Kinderen die moeilijk gedrag laten zien of juist opmerkelijk stil zijn, zijn voor veel leerkrachten een moeilijke groep. De problemen staan doorgaans niet op zichzelf; ze maken onderdeel uit van een breder, sociaal probleem rondom het kind en zijn gezin. Opvallend genoeg zijn de professionals en de school langs elkaar aan het werk. Ondanks alle veranderingen in wet- en regelgeving in dat kader. De kernvraag is daarom: hoe kunnen kinderen en gezinnen van deskundige professionals krijgen wat ze nodig hebben om zich goed te ontwikkelen?
Cruciale plek
Op basis van de bestaande inhoudelijke kennis uit zorg en (specialistisch) onderwijs kunnen er integrale onderwijs-zorgteams op scholen ontstaan. Samen kunnen zij het veel beter doen voor en met kinderen, ouders en leerkrachten. Samenwerken aan een nieuw type kennisfundament waar de school als cruciale plek voor kinderen en ouders ook een plaats wordt om tijdig te zien en preventief te werken. Ook voor de arbeidsschaarste in de komende jaren, zowel in zorg als in onderwijs, is nauwere samenwerking cruciaal.

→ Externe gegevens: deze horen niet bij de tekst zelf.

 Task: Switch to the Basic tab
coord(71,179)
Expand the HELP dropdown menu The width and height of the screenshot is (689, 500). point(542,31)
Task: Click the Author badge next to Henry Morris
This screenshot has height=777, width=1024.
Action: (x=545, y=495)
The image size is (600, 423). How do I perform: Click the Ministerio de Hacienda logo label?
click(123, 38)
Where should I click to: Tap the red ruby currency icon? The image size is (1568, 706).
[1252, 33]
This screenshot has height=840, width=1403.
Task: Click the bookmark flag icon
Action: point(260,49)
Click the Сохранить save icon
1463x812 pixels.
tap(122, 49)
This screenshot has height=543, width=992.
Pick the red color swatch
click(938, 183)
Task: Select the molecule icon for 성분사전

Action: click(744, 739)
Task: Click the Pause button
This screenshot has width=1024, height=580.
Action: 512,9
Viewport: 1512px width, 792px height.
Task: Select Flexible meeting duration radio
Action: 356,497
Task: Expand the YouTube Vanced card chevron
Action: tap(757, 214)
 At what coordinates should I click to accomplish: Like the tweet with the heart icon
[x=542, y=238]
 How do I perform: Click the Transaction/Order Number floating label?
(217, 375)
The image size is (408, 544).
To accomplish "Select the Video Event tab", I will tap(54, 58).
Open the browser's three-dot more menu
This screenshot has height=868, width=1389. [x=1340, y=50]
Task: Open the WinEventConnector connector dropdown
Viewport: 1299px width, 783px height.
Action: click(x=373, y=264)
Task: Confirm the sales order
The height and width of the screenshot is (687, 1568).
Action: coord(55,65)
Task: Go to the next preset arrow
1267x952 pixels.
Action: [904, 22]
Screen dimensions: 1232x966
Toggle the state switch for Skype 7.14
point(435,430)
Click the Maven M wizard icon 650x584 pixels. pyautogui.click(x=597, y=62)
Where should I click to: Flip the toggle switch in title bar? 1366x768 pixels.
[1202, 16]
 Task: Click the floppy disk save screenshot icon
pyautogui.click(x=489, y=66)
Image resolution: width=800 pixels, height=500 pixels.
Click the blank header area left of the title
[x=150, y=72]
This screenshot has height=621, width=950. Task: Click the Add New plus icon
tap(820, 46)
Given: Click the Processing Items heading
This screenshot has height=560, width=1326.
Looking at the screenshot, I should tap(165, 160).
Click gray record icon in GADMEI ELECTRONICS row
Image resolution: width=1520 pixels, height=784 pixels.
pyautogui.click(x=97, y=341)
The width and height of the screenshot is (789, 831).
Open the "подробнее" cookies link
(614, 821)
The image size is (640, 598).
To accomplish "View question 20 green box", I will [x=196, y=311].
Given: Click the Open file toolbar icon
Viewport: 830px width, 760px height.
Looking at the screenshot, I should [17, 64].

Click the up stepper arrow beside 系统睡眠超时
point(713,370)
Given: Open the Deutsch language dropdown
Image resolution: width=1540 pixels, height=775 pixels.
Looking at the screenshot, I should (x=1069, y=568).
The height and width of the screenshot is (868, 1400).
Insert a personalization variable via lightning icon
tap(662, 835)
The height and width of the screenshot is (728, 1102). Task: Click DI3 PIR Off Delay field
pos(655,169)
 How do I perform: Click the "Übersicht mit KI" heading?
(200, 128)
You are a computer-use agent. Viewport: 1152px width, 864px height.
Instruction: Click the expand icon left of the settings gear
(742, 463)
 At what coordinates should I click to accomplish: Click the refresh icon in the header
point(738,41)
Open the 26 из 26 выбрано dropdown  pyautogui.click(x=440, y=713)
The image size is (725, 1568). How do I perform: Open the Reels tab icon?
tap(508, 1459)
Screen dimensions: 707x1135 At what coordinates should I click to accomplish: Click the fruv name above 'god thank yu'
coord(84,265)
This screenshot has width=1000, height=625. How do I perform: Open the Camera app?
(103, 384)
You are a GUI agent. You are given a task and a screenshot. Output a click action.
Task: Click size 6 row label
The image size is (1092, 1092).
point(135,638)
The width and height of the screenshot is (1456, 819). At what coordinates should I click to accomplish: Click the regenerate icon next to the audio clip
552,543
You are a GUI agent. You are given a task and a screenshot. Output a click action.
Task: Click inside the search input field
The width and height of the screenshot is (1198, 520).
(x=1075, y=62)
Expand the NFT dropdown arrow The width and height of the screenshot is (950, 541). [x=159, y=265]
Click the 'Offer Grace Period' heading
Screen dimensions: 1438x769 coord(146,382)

Er zijn echt al hele goede voorbeelden om vanuit samenwerking kansen voor de toekomst te vergroten. Het kan en moet beter. In het belang van de toekomst van kinderen, gezinnen, leerkrachten en zorgprofessionals, én van de staatskas.
Lian Smits is bestuurder van Kompaan en de Bocht in Tilburg.
Dave Ensberg-Kleijkers is bestuurder van Stichting Biezonderwijs.